See also our feature story: Fidlar Are Drunk, Reckless and Proud of It

Our print feature story this week focuses on Fidlar, Highland Park-based garage punks who are creating major industry buzz without seeming to give a fuck.

Over the course of a beer-drenched BBQ at their home-recording studio, they shared their thoughts between gulps of Bud Light. There wasn't enough room for all of their choice quotes within the article, so here are the inebriated musings of Zac Carper, Brandon Schwartzel, and Elvis and Max Kuehn:

On growing up with their dad in legendary punk act T.S.O.L.:

Elvis Kuehn: My brother and I grew up playing music. My dad gave Max a drum set for his first birthday and got me a guitar later and was like 'That's what you're each gonna play.'

On their adolescent band, The Diffs:

Elvis Kuehn: Max was 12 and I was 13 and we played with all the old punk bands: T.S.O.L., Adolescents, Circle Jerks, Germs. It was weird getting to open for all our legends.

On the Kuehn brother's first musical efforts:

Carper: We got some them on film. (The whole band laughs) Their talent shows, we have them on VHS.

On Fidlar's first jam sessions:

Elvis: The recording studio where we both worked wasn't booked, so me and Zac jammed with some random dude on drums. I was playing Farfisa organ and Zac was playing guitar and we jammed for three hours straight.

Carper: Yeah we jammed for like three hours. We were all hungover! We were super hungover and said, 'Fuck it, let's just jam.' After that we were like: fuck man we should start a band.

Elvis: We would bring in Brandon and Max and record demos all night there.

Carper: Yup, get drunk and record all night.

Schwartzel: It was sweet to have this open vein of a really cool studio. It was called “The Ship” and we pretty much had the keys. We'd go any chance we could just to mess around and see what happened.

On moving to Los Angeles:

Carper: I love L.A. I loved it ever since the start, I've been here for four years. There's been some rough times, but there's rough times anywhere.

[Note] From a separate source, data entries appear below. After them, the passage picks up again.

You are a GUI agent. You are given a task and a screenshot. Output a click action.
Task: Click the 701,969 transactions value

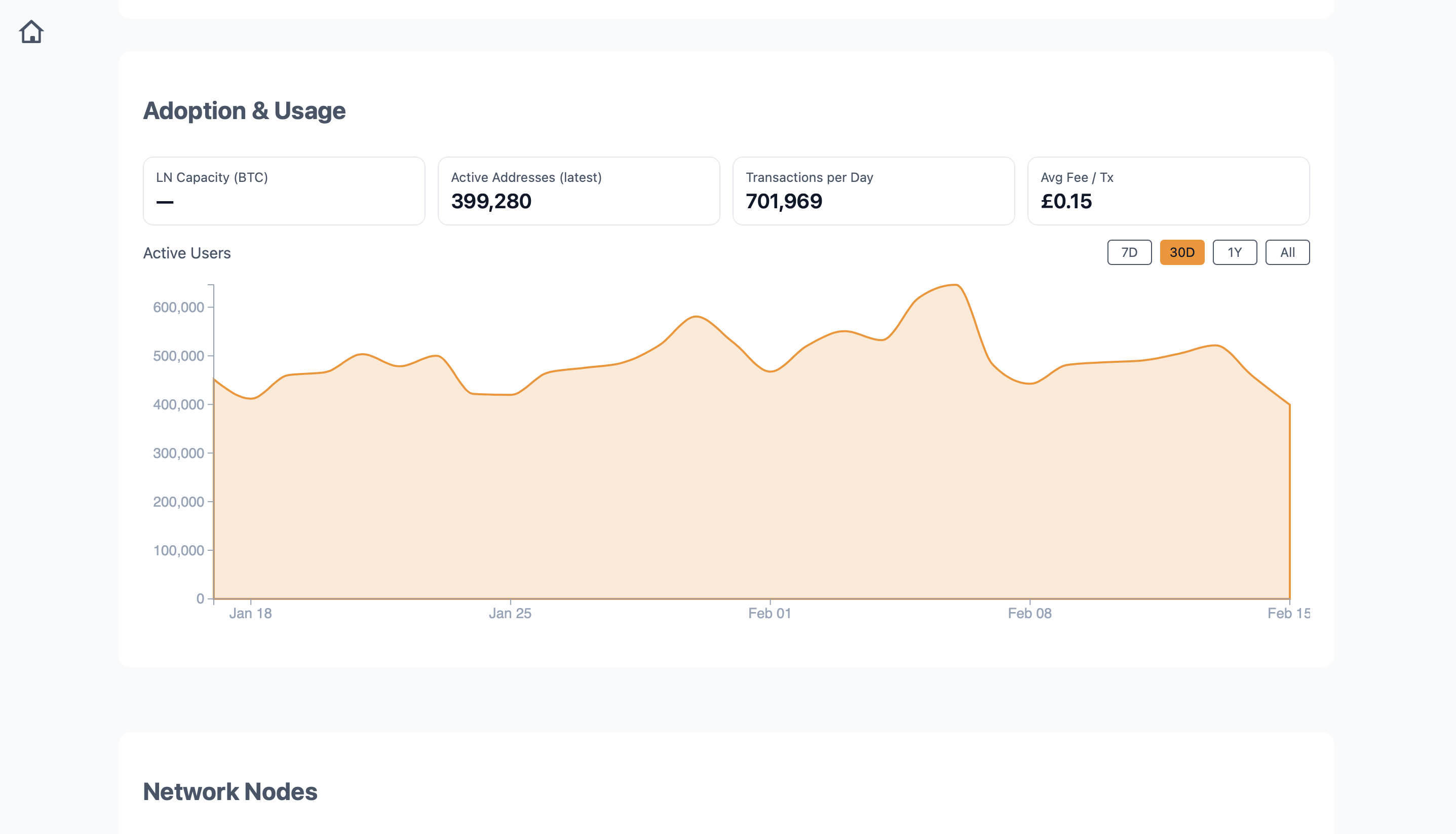point(784,202)
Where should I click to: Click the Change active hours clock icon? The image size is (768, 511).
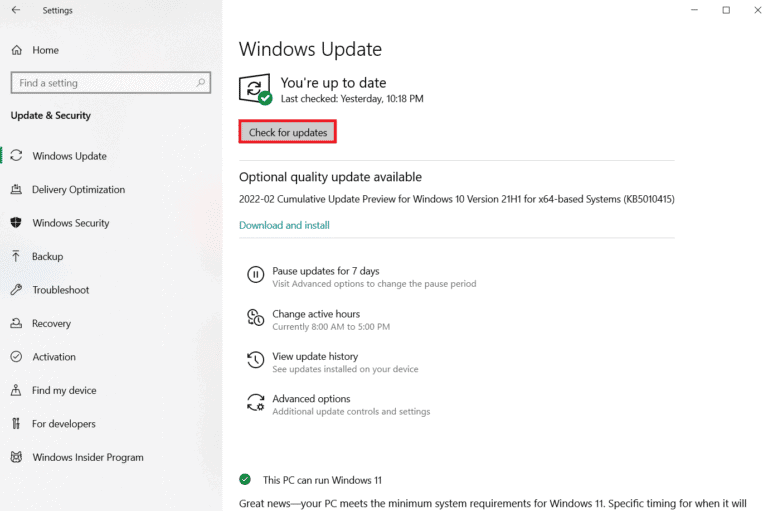pyautogui.click(x=255, y=318)
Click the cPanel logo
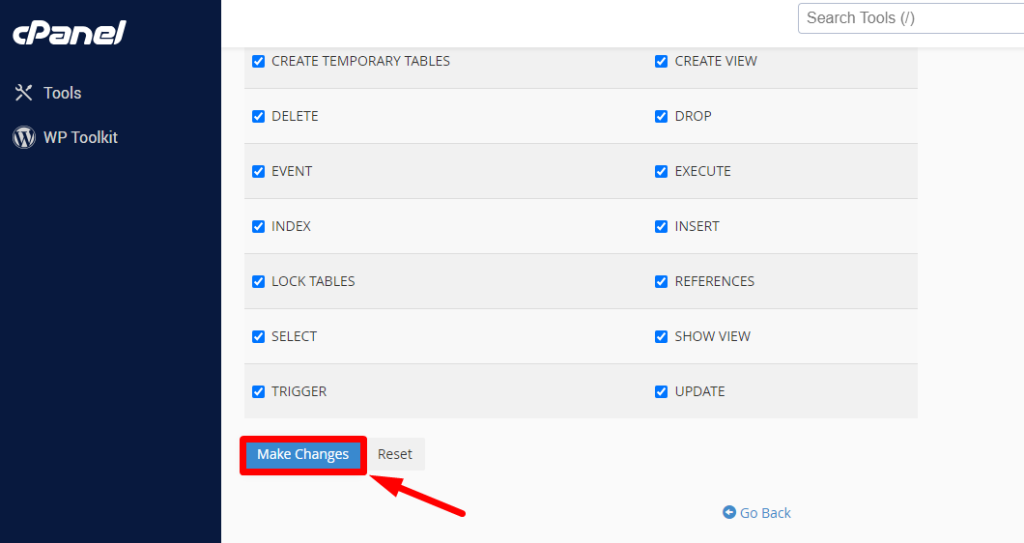This screenshot has height=543, width=1024. click(69, 33)
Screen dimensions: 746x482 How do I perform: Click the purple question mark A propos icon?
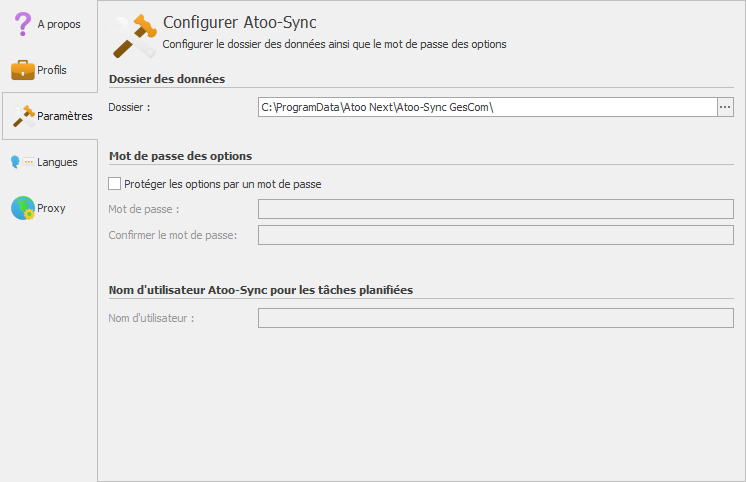click(x=22, y=24)
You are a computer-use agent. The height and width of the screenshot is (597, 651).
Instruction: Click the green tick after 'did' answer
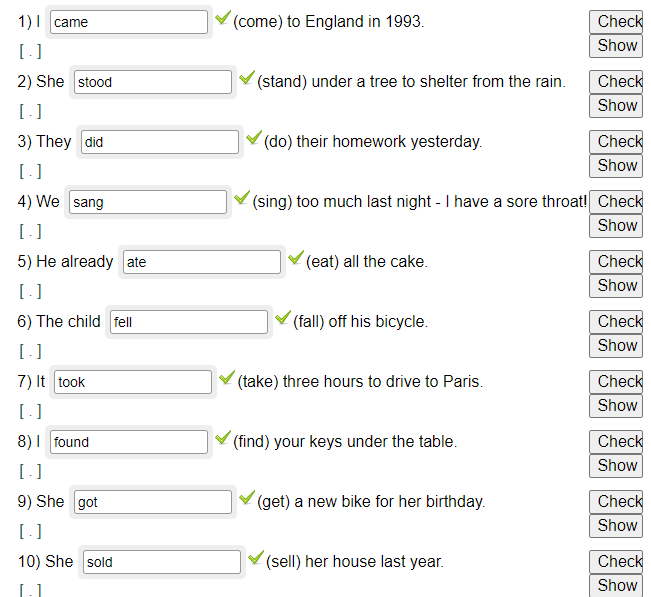[x=253, y=139]
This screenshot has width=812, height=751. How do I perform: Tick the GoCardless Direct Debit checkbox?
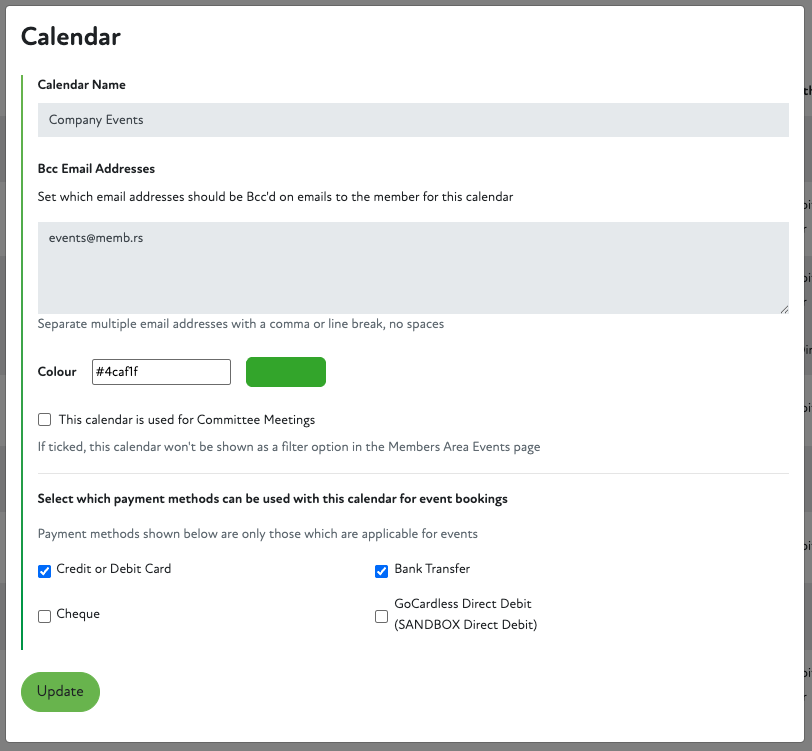[381, 616]
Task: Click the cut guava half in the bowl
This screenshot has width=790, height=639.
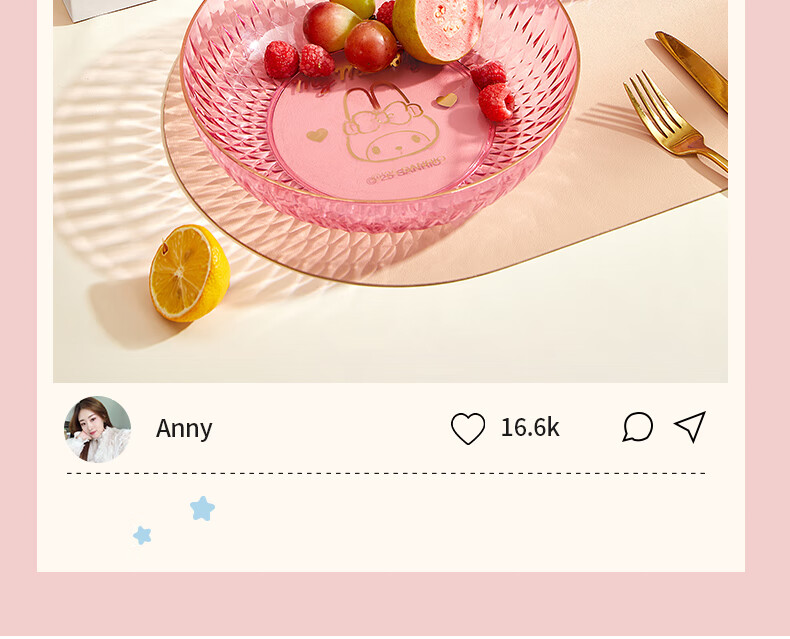Action: 437,28
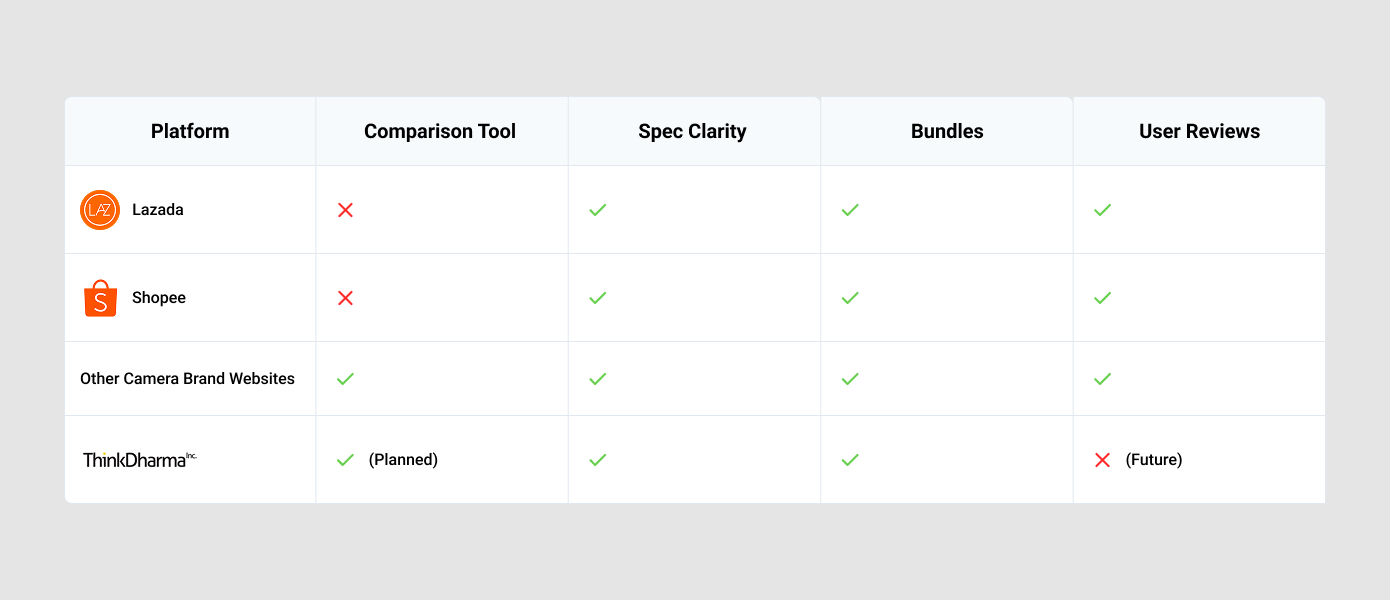The image size is (1390, 600).
Task: Click the (Future) note in User Reviews
Action: click(1154, 460)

On being known for playing house parties, and killing it:

Carper: Before DIYDUI came out we didn't even have a venue show…

Elvis: We didn't have any shows! We weren't getting booked anywhere so we were like fuck it let's just have parties at our place and we'll have our friends play, you know we had The Shrine play and our friend Brian's band Kissing Booth play. And we'd play. So that's how we got people to hear our music. In that room [gestures to the band's “live room” across the hall] it gets so fucking hot and crazy. There's no ventilation.

On their first EP, DIYDUI:

Elvis: There were so many demos it was just a matter of picking the tracks we wanted to be on it. We had probably thirty or so…

Carper: I actually counted them the other day it was like almost forty…

Elvis: But “Wake, Bake, Skate” was always automatically going to be the first track on the EP. That was kind of a given.

Carper: We went into the DIYDUI sessions with the mentality of playing live, how that shit sounded live.

On what success means to them:

Carper: Right now we just want to pay the rent! You're always going to come back from touring broke, that's just what happens, but I'd love to come back to our house and be able to pay rent here just from playing music.

Max Kuehn: We want to be able to tour and play for people. A lot of bands go on tour and play to empty crowds, but I think it would be awesome to play for lots of people.

Elvis: With the new record I want it to show every side of the band. Have it show that we're not just a punk band. Show every kind of influence that we have. I think it's going to be a test to see who still likes us after it. It's going to be produced, recorded, and mixed by us here in this house. Just learning to trust our own opinions.

On their “fuck-it” vibe:

Elvis: It's just about doing what you want. It's hard to really say that without sounding cliche.

Carper: Then don't sound cliche. (Laughter) Out of everyone that we know, we do whatever we want. Well, not whatever we want. We wanted to call ourselves “Fuck The Clock”, but eventually we went with Fidlar. It's a skate thing; you see FIDLAR tagged all over. The name just kinda stuck.

Schwartzel: I think because there's just some of that attitude with us.

Elvis: If you look at content of our lyrics and even the kind of music we play we're not trying to make it radio friendly or anything like that. It's just about honestly, blatant honesty.

Carper: “Wake, Bake, Skate”, “Cheap Beer”, “Max Can't Surf”, all those songs are true stories. Max really can't surf.